[Collected data]
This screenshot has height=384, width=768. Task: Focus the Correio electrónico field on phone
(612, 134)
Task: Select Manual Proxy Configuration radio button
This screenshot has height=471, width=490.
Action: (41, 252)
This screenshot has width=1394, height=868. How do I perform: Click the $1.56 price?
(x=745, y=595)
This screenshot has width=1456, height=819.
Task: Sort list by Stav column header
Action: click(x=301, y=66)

TASK PROMPT:
Transcribe each line without changes, beginning with the line that contains "Task: Select Manual" and continuing through the last line of the entries, including both.

SOLUTION TO THE EXERCISE:
Task: Select Manual Proxy Configuration radio button
This screenshot has height=471, width=490.
Action: (41, 252)
This screenshot has width=1394, height=868. How do I perform: Click the $1.56 price?
(x=745, y=595)
This screenshot has width=1456, height=819.
Task: Sort list by Stav column header
Action: click(x=301, y=66)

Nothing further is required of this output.